Yanks take big hit in rotation with Pineda loss
The initial reaction of any Yankees fan to news that pitcher Michael Pineda will be out the entire 2012 season due to a right shoulder anterior labral tear is understandable. Did the Yankees get damaged goods in the trade that sent their top hitting prospect, catcher Jesus Montero, to Seattle in January?
Pineda did not endear himself to the Yankees when he showed up in spring training 20 pounds overweight, but there is no evidence that the righthander had any shoulder trouble at the time of the trade that also involved the exchange of pitcher Hector Noesi to the Mariners and pitching prospect Jose Campos to the Yankees. Before any trade, players undergo a thorough physical, and no red lights went up about Pineda.
Yankees general manager Brian Cashman made it clear to reporters Wednesday that he did not blame the Mariners in any way about Pineda’s condition, which did not show up in an MRI at the time he went on the disabled list. Cashman is convinced Pineda suffered the tear during his extended spring outing last week.
“In no way do I believe that the Seattle Mariners had any knowledge of any issue prior to the trade,” Cashman said. “We got a fully healthy player. We looked at all the medical files. It’s an unfortunate circumstance. That can happen, and it happened.”
The immediate effect is that the Yankees are not as strong in pitching as they expected to be when they added Pineda and Hiroki Kuroda to the rotation and welcomed Andy Pettitte’s bid for a comeback, which now cannot come too soon. Kuroda has a terrific start Tuesday night but was out-pitched by the Rangers’ Yu Darvish. Phil Hughes, who was to start in Wednesday night’s series finale in Texas, struggled in his previous three starts (1-2, 6.75) and Freddy Garcia, who will start over the weekend at Yankee Stadium against the Tigers, has been scorched in his three starts (0-1, 9.75 ERA).

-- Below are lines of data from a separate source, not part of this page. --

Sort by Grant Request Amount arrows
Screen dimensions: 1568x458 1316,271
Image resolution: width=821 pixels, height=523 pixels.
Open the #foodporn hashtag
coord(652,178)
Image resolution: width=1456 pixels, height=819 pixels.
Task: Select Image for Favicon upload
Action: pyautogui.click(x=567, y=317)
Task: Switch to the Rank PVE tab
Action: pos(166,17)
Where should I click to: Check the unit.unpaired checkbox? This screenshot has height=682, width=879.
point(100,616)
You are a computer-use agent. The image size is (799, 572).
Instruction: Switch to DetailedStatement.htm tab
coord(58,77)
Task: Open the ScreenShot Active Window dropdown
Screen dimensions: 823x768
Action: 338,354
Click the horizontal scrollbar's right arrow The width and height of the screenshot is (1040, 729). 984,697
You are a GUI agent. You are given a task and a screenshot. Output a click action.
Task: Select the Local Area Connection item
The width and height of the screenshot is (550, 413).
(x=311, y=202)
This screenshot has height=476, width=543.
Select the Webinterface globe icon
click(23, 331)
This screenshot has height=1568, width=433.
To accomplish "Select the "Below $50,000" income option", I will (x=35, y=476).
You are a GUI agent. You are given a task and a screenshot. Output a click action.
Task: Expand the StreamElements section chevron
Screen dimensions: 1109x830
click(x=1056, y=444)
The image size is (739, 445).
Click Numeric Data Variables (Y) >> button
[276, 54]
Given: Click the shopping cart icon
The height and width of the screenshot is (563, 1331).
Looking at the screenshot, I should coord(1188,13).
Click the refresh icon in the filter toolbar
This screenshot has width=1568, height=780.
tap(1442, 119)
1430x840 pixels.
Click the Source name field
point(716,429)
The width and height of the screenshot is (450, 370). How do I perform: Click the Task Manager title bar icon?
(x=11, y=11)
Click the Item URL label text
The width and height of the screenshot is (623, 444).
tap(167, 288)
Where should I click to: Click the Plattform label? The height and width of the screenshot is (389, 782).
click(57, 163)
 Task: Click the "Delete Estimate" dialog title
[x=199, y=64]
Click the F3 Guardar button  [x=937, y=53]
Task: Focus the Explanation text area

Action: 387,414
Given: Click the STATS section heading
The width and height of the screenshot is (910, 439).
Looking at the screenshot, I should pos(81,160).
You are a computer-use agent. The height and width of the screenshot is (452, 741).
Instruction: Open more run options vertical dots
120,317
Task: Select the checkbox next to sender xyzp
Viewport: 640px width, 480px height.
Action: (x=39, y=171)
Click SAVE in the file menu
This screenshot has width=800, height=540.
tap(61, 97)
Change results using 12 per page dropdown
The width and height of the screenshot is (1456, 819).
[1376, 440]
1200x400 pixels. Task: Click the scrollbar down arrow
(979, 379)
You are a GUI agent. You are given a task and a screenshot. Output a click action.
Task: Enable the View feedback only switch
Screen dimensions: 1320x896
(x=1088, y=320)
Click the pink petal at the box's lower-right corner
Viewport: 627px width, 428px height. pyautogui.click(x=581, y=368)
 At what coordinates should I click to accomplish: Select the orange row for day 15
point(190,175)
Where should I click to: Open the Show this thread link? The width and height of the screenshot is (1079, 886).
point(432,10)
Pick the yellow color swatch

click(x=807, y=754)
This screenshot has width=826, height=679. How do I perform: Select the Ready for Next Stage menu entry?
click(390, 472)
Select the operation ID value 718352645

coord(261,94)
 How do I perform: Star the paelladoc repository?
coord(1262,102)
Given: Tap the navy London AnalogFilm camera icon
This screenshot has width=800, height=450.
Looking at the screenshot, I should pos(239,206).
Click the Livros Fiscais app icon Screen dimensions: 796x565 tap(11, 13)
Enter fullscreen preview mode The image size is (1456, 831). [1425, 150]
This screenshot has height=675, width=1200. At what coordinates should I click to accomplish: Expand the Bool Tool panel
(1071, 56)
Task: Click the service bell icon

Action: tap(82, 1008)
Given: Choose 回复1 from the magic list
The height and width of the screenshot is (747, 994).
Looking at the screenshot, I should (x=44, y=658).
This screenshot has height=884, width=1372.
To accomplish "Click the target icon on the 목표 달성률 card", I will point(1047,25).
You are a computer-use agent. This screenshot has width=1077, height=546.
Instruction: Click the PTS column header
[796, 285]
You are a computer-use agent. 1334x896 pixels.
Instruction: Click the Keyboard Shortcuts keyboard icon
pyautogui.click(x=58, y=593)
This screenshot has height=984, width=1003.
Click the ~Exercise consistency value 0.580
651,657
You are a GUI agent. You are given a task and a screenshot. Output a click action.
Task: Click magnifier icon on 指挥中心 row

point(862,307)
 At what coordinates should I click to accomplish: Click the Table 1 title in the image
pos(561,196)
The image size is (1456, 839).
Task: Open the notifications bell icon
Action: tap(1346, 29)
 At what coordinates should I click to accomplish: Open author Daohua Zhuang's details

Pettitte started Wednesday night for Double A Trenton but is probably at least a week away from joining the big club.
“We are pitching-deep, but like everything else, some of our guys have to get better,” Cashman said, “We have to get guys on track at the major-league level and Triple-A.”
Pineda will have an arthroscopic procedure on his shoulder May 1 at Manhattan’s Hospital for Special Surgery, performed by Dr. David Altcheck, the Mets’ team physician, assisted by Dr. Christopher Ahmad, the Yankees’ team physician.
“Shoulder surgery is challenging,” Dr. Ahmad said in a conference telephone call. “Based on what we know from Michael’s M.R.I. scan, this is a discrete tear and we do feel that the tear can be repaired arthroscopically and based on that we are optimistic we can get him recovered.”
“I’m devastated,” Cashman said. “Obviously, there’s always risk involving pitchers. Obviously, this was a big move that I pursued this winter. You always go in with eyes wide open that there’s a risk associated with pitching. It’s extremely difficult, but even more difficult for the player.”